Lisa will nicht mehr Hausärztin werden. Sie wolle sich von der körperbezogenen Medizin abwenden, zunehmend interessiere sie sich für den gesellschaftlichen Wandel, sagt sie im persönlichen Gespräch an der ­Vernissage im Institut für Hausarztmedizin in Bern. Kinder- und Jugendpsychiatrie wäre allenfalls eine ­Option. Vorerst weilt sie im Mutterschaftsurlaub, dann sehe sie weiter.
Und Bruno? Er steht vor dem Ende seines Berufslebens. Zurzeit ist er noch zu 50% in seiner ehemaligen Praxis angestellt. «Wenn ich einen Nachfolger habe, höre ich auf», sagt er. Da schwingt Erleichterung mit. Auch darüber, dass er die strengen Jahre ohne grösseren gesundheitlichen Schaden überstanden hat. Lisa wird nicht seine Nachfolgerin werden, wie gesagt. «Eigentlich schade», kommentiert Bruno.
Wenn die beiden Mediziner über ihren medizinischen Alltag sprechen, entsteht an dieser Vernissage also immer wieder eine bedenkenswert nachdenkliche Stimmung. Der Briefwechsel im gemeinsamen Büchlein erhellt die Gründe.

Lisa Bircher

Lisa Bircher wurde 1986 in Bern geboren, wo sie auch Medizin studierte. 2012 schloss sie ihr Studium ab. Ihre berufliche Laufbahn startete in der Inneren Medizin mit dem Ziel, Hausärztin zu werden. Während zweier Jahre engagierte sie sich beim Verband Schweizerischer Assistenz- und Oberärztinnen und -ärzte (VSAO). Zurzeit weilt sie im Mutterschaftsurlaub. Sie lebt in Basel.

Bruno Kissling

Bruno Kissling wurde 1949 geboren, seit 1982 ist er Hausarzt in Bern. Er war Vorstandsmitglied der Schweizerischen Gesellschaft für Allgemeinmedizin SGAM (1995–2003), Schweizer Delegierter beim Welthausärzteverband WONCA (2000–2009), Mitbegründer und Chefredaktor bzw.
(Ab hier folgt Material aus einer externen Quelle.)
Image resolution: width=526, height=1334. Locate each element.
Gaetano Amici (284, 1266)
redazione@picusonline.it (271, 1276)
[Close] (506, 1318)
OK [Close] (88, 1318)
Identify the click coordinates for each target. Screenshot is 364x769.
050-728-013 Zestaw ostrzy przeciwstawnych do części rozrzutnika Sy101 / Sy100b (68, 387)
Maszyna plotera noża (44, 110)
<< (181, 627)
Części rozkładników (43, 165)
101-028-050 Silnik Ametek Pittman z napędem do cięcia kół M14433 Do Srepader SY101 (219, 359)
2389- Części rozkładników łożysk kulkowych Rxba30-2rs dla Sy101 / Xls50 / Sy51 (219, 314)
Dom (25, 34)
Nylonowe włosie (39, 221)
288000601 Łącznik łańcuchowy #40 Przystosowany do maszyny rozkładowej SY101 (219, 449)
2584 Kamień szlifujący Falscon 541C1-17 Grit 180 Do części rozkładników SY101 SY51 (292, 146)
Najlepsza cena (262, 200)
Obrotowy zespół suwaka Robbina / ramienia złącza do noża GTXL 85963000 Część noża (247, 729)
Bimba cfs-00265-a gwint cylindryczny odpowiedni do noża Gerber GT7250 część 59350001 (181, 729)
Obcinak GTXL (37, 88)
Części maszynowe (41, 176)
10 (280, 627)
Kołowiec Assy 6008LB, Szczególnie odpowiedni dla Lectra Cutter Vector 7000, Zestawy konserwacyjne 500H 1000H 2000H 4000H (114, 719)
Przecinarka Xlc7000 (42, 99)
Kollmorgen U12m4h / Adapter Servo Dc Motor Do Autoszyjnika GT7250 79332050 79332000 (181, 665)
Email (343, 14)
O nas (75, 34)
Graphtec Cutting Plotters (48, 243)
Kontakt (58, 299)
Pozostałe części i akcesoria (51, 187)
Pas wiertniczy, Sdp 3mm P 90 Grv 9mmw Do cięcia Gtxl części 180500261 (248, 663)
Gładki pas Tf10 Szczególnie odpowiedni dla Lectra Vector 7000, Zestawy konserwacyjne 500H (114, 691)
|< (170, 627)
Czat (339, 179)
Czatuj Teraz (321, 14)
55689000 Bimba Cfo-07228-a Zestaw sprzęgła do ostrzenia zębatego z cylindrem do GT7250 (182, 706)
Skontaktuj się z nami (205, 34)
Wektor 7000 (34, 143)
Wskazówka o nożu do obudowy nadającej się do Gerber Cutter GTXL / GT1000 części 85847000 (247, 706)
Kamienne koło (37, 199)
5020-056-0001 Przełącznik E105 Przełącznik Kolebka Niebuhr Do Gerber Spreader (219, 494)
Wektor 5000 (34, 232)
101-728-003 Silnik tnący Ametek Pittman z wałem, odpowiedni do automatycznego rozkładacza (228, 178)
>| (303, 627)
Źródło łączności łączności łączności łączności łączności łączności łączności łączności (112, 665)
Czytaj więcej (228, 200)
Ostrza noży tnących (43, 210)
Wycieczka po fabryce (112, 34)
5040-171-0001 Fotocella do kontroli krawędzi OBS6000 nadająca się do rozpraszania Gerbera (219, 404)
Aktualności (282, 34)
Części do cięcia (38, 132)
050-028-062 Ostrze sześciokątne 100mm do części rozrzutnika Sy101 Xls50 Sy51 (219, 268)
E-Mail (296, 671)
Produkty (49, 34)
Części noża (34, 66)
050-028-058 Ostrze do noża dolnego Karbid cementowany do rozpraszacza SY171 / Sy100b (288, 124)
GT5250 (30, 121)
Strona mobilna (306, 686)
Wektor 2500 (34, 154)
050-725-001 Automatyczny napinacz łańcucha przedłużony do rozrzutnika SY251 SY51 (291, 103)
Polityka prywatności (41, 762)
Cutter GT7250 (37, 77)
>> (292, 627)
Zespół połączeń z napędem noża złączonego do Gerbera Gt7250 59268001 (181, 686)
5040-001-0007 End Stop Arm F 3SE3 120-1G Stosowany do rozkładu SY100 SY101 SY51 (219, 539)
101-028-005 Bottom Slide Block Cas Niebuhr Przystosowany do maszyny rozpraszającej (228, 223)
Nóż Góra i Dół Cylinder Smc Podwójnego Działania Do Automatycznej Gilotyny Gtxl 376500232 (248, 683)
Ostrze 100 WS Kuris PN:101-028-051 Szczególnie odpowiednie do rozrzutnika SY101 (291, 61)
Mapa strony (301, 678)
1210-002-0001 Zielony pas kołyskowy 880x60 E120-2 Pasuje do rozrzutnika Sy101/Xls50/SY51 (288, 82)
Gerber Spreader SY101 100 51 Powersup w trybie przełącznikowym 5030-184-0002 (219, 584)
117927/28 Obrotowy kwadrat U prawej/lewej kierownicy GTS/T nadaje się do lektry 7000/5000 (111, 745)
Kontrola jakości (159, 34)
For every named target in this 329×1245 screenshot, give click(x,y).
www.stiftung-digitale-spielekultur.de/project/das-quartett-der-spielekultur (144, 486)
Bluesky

Ko-Chefredaktor von «Primary and Hospital Care» (2001–2014) sowie Lehrarzt des Berner Instituts für Hausarztmedizin. Mit der Medizinanthropologin Andrea Abraham veröffentlichte er 2015 das Buch «Qualität in der Medizin – Briefe zwischen einem Hausarzt und einer Ethnologin».